Beneath this line is the data. Output exactly the lines from the line with "Click the sort arrow beside Sessions" to the line with "Where should I", both ends included, and nothing more.

Recorded information:
● ● ● ● ●
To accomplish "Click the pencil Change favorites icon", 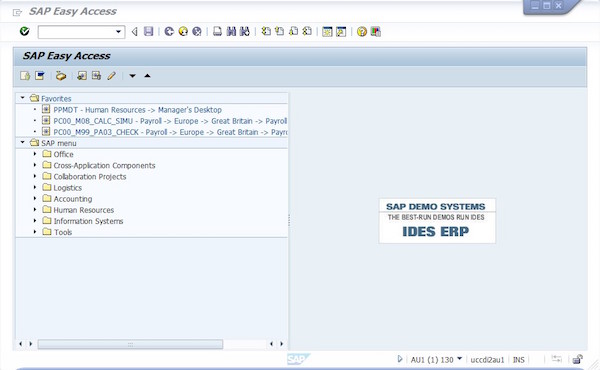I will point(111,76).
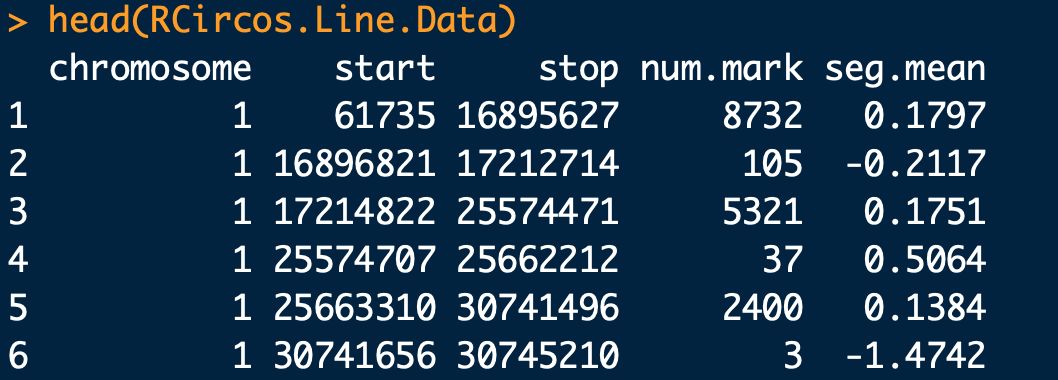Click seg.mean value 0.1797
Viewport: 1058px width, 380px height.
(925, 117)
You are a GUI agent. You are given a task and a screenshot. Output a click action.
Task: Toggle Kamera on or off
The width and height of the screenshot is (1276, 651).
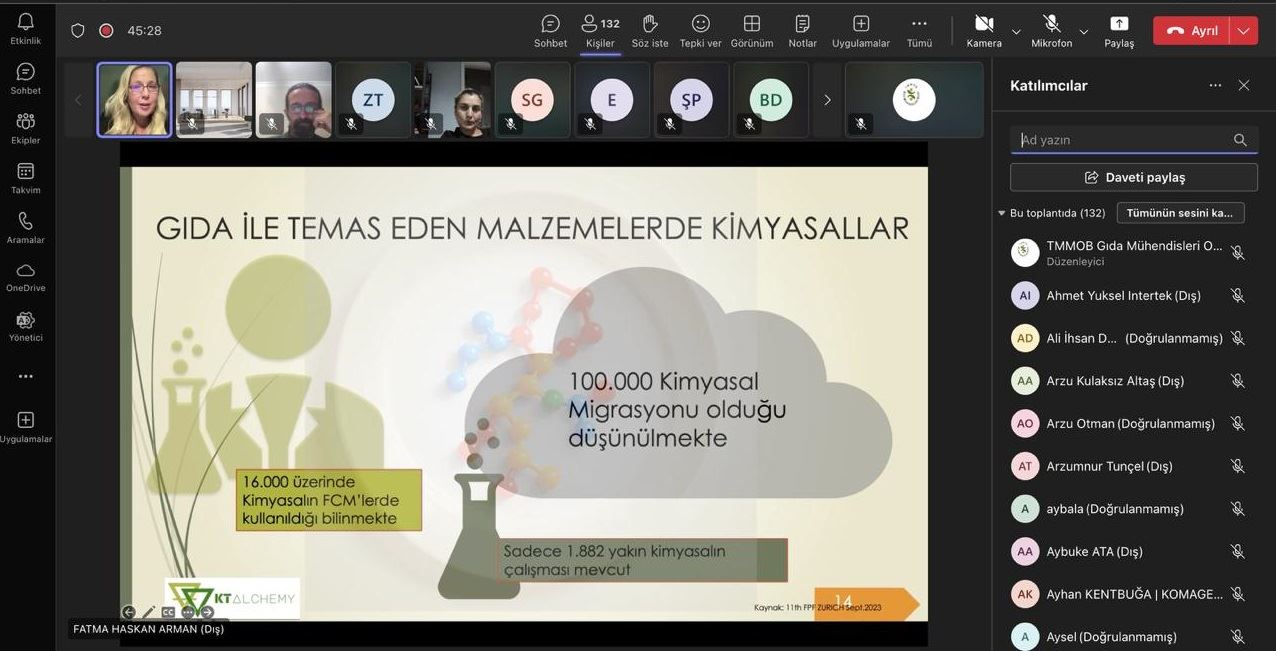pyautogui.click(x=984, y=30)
● ● ● ● ●
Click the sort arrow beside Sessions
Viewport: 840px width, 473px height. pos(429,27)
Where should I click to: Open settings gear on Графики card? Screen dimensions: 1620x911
● ● ● ● ●
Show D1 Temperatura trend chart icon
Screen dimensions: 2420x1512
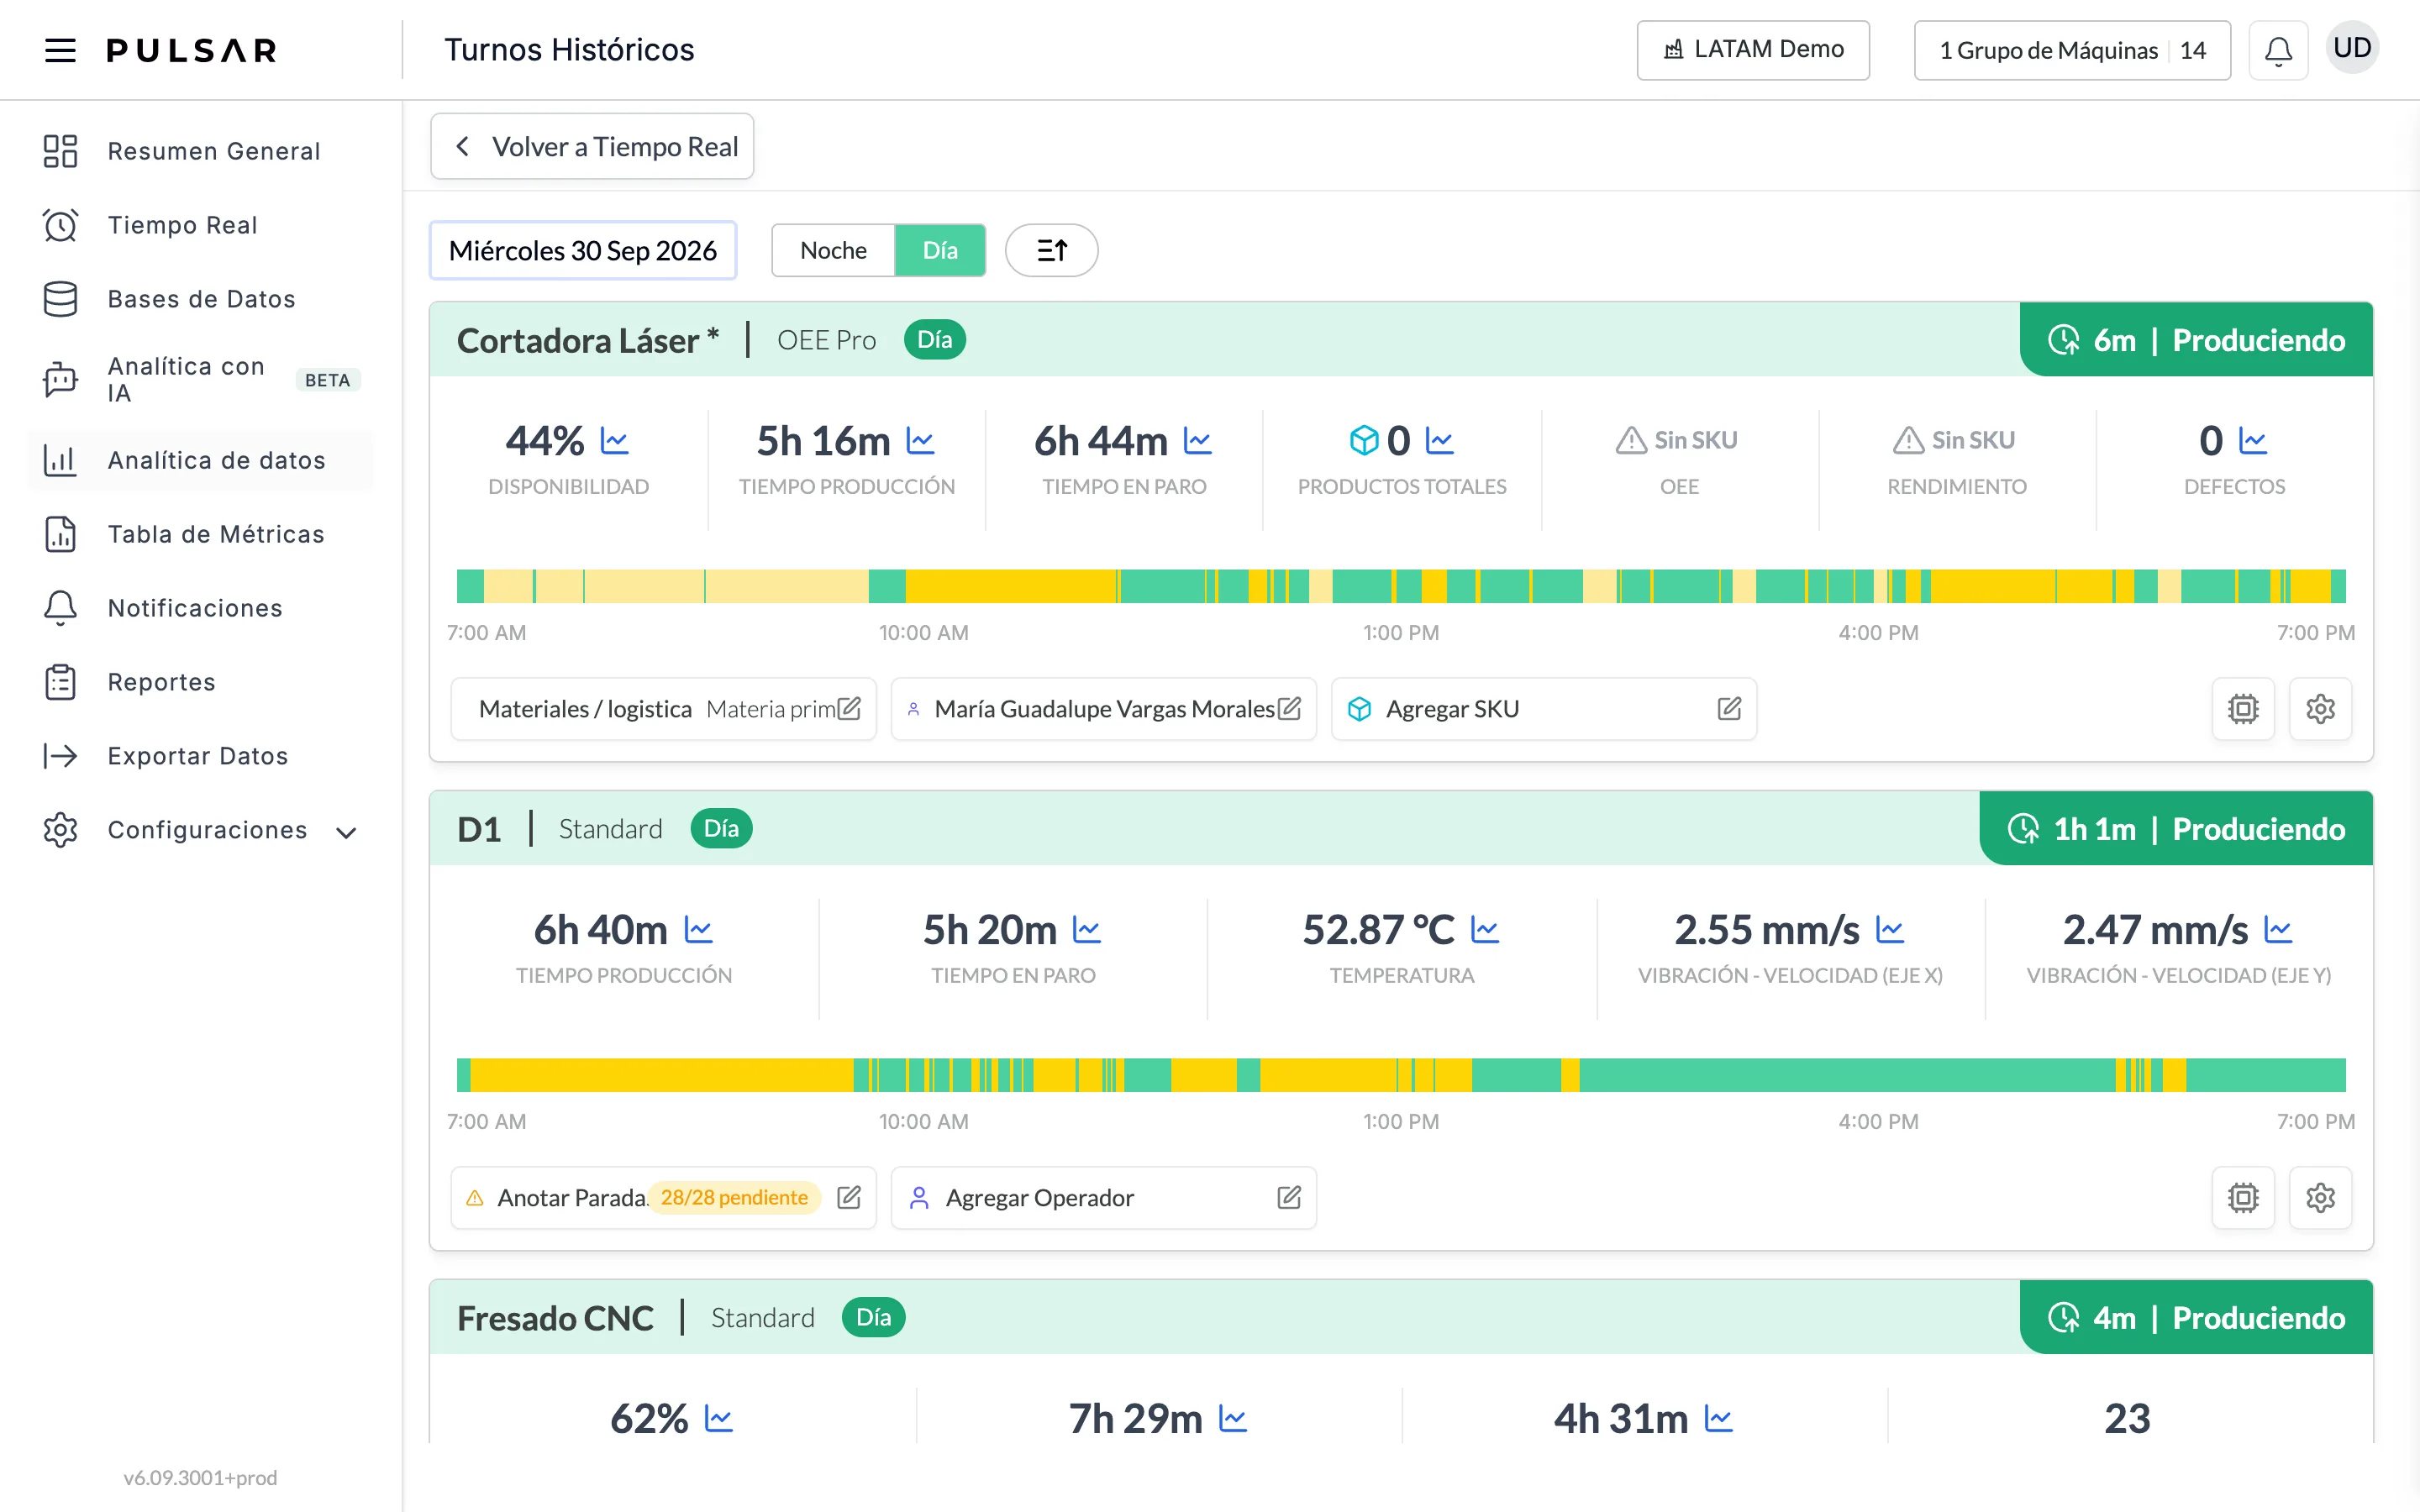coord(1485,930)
● ● ● ● ●
Answer box:
Click the sort arrow beside Sessions
Viewport: 840px width, 473px height. pos(429,27)
Where should I click to: Open settings gear on Графики card? Screen dimensions: 1620x911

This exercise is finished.